Stored data entries:
....................
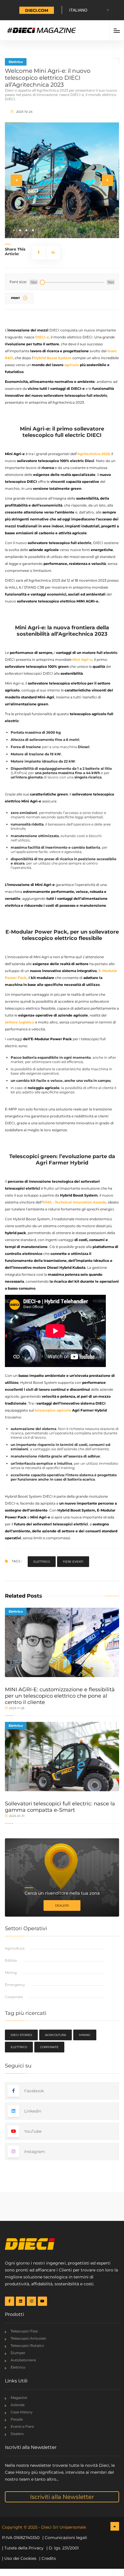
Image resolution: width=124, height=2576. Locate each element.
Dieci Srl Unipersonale (63, 2527)
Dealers (62, 1905)
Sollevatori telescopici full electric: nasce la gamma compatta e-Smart (60, 1806)
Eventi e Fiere (22, 2426)
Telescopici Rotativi (27, 2345)
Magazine (19, 2397)
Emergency (15, 1984)
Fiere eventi (73, 1562)
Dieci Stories (21, 2035)
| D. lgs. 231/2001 (62, 2548)
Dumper (18, 2353)
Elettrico (16, 62)
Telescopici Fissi (24, 2331)
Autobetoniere (23, 2360)
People (17, 2419)
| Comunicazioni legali (64, 2537)
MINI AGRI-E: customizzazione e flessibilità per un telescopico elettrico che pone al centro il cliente (60, 1695)
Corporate (14, 1997)
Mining (11, 1972)
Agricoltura (15, 1948)
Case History (22, 2412)
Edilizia (11, 1960)
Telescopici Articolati (28, 2338)
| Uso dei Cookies (19, 2558)
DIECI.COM (36, 10)
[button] (14, 230)
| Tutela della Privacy (23, 2548)
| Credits (47, 2558)
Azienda (18, 2405)
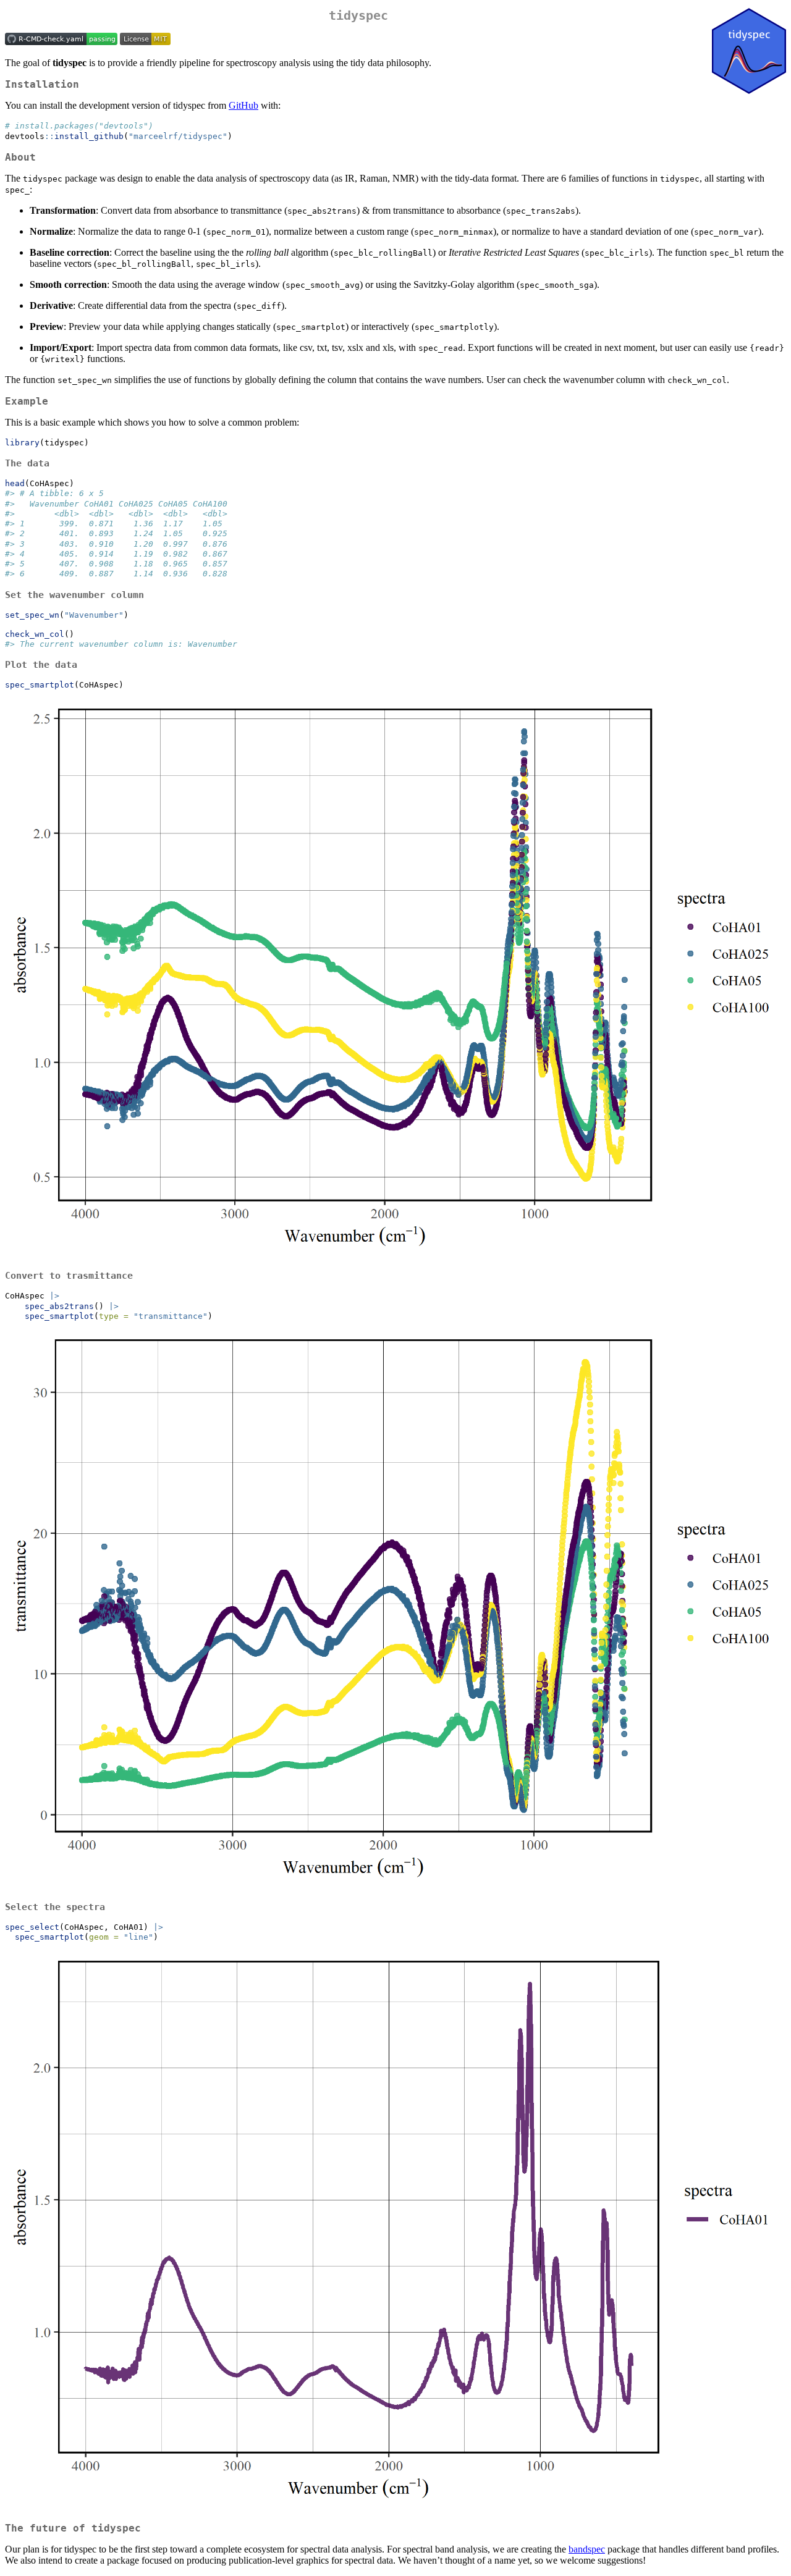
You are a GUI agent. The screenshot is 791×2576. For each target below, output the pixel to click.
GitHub (243, 105)
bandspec (587, 2549)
....................
→ EXERCISE PROMPT:
The records shown above are to be repeated exactly, with the pictures left out.

→ FINAL ANSWER:
Image resolution: width=124, height=2576. Locate each element.
Dieci Srl Unipersonale (63, 2527)
Dealers (62, 1905)
Sollevatori telescopici full electric: nasce la gamma compatta e-Smart (60, 1806)
Eventi e Fiere (22, 2426)
Telescopici Rotativi (27, 2345)
Magazine (19, 2397)
Emergency (15, 1984)
Fiere eventi (73, 1562)
Dieci Stories (21, 2035)
| D. lgs. 231/2001 (62, 2548)
Dumper (18, 2353)
Elettrico (16, 62)
Telescopici Fissi (24, 2331)
Autobetoniere (23, 2360)
People (17, 2419)
| Comunicazioni legali (64, 2537)
MINI AGRI-E: customizzazione e flessibilità per un telescopico elettrico che pone al centro il cliente (60, 1695)
Corporate (14, 1997)
Mining (11, 1972)
Agricoltura (15, 1948)
Case History (22, 2412)
Edilizia (11, 1960)
Telescopici Articolati (28, 2338)
| Uso dei Cookies (19, 2558)
DIECI.COM (36, 10)
[button] (14, 230)
| Tutela della Privacy (23, 2548)
| Credits (47, 2558)
Azienda (18, 2405)
You are a GUI agent. The screenshot is 791×2576. For each target below, output the pixel to click.
GitHub (243, 105)
bandspec (587, 2549)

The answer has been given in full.